Index Health and Data Loads in SQL Server

Most databases have maintenance plans running that monitor the health of the database, including indexes, and perform maintenance tasks as needed. But, what happens when data loads are sufficient enough to fragment the indexes and degrade performance during the data load? Is there a method to measure index health, and rebuild or reorganize the indexes, at strategic points in the data load process dynamically so that only troubled indexes are rebuilt or reorganized?

A web search will reveal a wealth of blogs, white papers and technical documentation on querying system tables within SQL Server to determine index status and health. Even better, many provide information on when to reorganize or rebuild an index. As with most online examples, you will likely find an 80%, sometimes more, solution. This example is a compilation of my research and works well for our data loads.

After monitoring large data loads and identifying points at which the loads begin to slow, it was obvious that the data loads could benefit from index maintenance at strategic points during the data load. Dimensional databases may benefit from index maintenance on the DIM tables prior to loading FACT tables, or on FACT tables at some point during the data load. The DataVault design pattern may benefit from index maintenance on HUB tables after their load completes and prior to loading HUB Satellite and Link tables. Likewise, maintenance on Link table indexes after their load completes and prior to their Satellite tables can also improve load performance. The stored procedure can be parameterized to receive a partial table name (prefix) to control which tables are considered.
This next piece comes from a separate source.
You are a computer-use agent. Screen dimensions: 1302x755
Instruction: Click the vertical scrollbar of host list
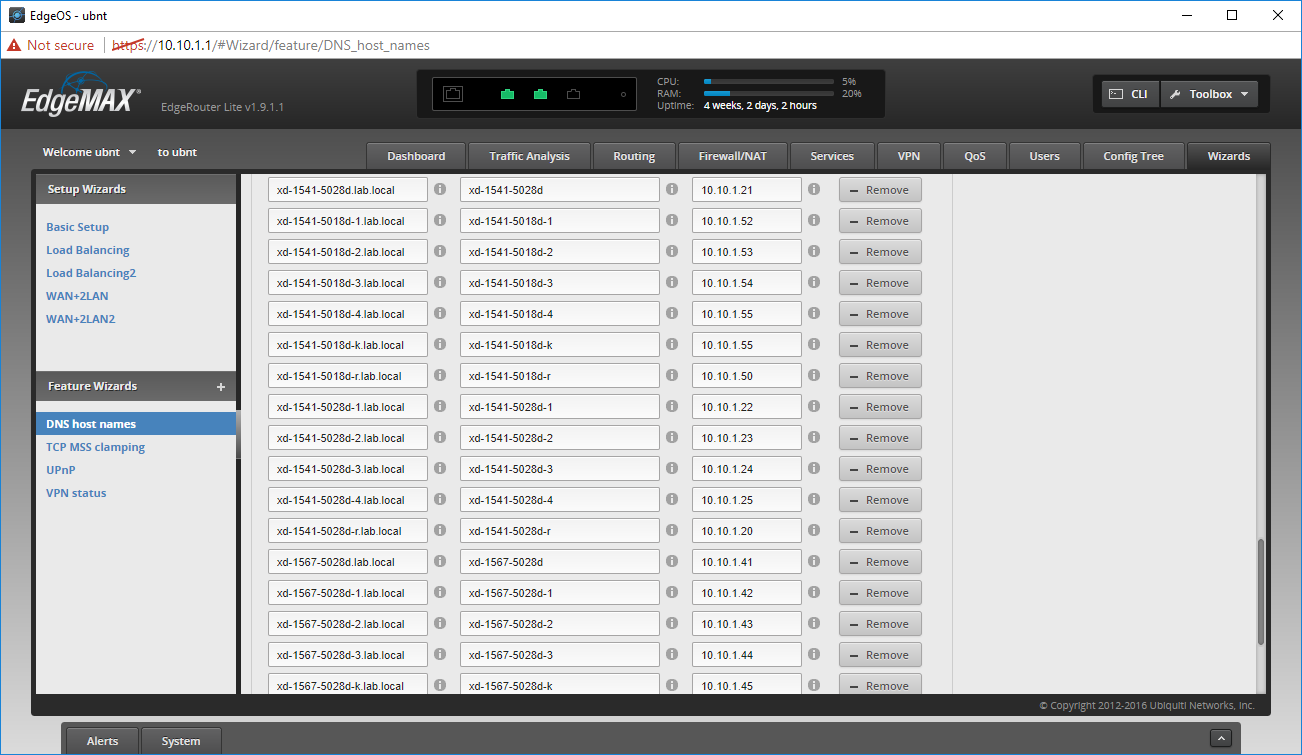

For example: ‘DIM%’, ‘FACT%’, ‘HUB%’, ‘LNK%’ and ‘SAT%’.

Through research, you will find generally accepted thresholds and strategies that work best as a starting point. Once implemented, you may also modify these settings and measure their effect on performance. Generally, you reorganize an index at 5% fragmentation and rebuild an index at 30% fragmentation. Many articles mention other considerations that can be drivers from the same set of system tables, which I have not incorporated. If you attempt to reorganize or rebuild an index in SQL Server, and based on other factors SQL Server doesn’t calculate that the action will be beneficial, SQL Server will abort the action. You may run the stored procedure and find that some indexes are still fragmented. This is because SQL Server does not believe the action to be beneficial for that index.

We are going to examine and accomplish a few things, in one stored procedure, that performs the maintenance only if the index fragmentation meets the threshold to reorganize or rebuild.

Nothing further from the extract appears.